Besonders bei Garnelen, Jungtieren und kleinen Aquarien würde ich deshalb nicht einfach experimentieren.
Und wenn Algen oder Blaualgen verschwinden, sollte man sich trotzdem fragen:
Warum sind sie überhaupt entstanden?
Denn ein verschwundener Belag bedeutet noch lange nicht, dass die Ursache beseitigt wurde.
Katjas Tipp
Bevor ich wegen eines Algenproblems einen Ozongenerator einsetzen würde, würde ich zuerst Beleuchtung, Fütterung, Strömung, Nährstoffe, CO₂-Versorgung und die Belastung durch Futterreste und andere Abbauprodukte überprüfen.
Auch das Ausgangswasser sollte man nicht vergessen.

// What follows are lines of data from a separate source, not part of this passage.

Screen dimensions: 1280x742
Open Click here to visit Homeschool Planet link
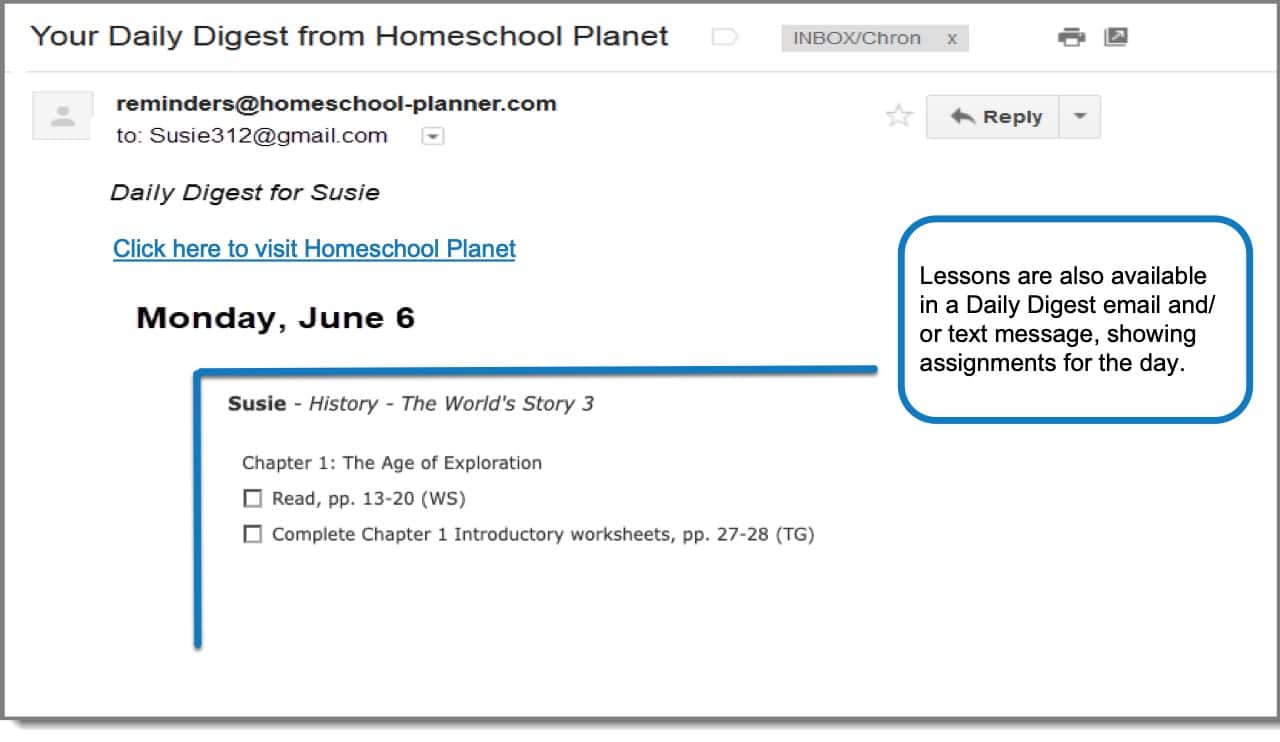[x=314, y=249]
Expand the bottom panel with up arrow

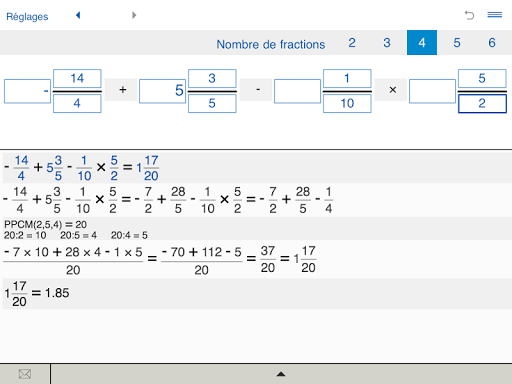(281, 374)
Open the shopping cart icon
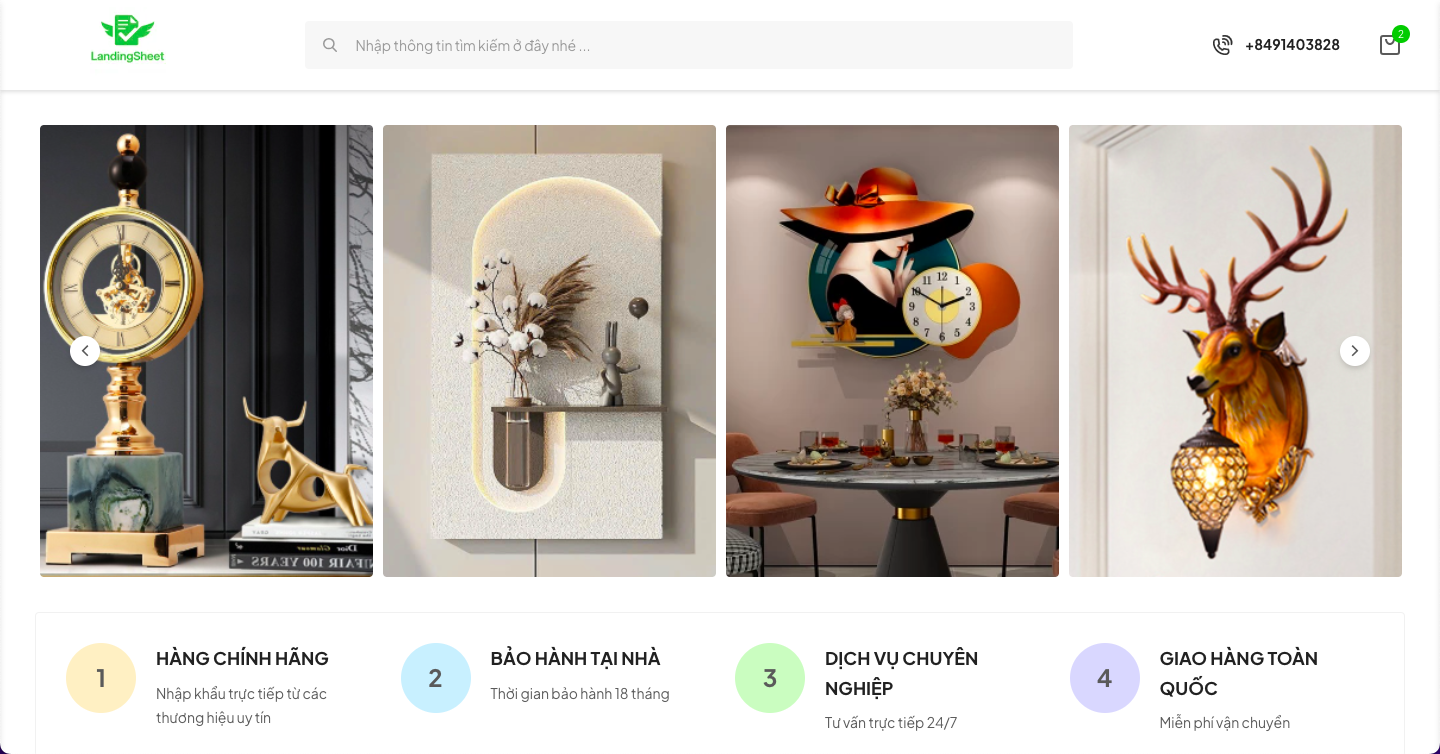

Wer eine Osmoseanlage nutzt und immer wieder mit Kieselalgen zu kämpfen hat, kann zusätzlich den Silikatwert prüfen. In solchen Fällen kann ein geeigneter Silikat- oder Mischbettharz-Nachfilter sinnvoll sein.
Wichtig: Ein Silikatfilter ist kein allgemeines Mittel gegen Blaualgen oder Pinselalgen. Er hilft nur dort, wo tatsächlich Silikat beziehungsweise Kieselalgen das Problem sind.
Ozon kann ein sehr wirksames Werkzeug sein.
Aber gerade weil es so wirksam ist, gehört es für mich nur in Hände, die wissen, wie es sicher eingesetzt wird.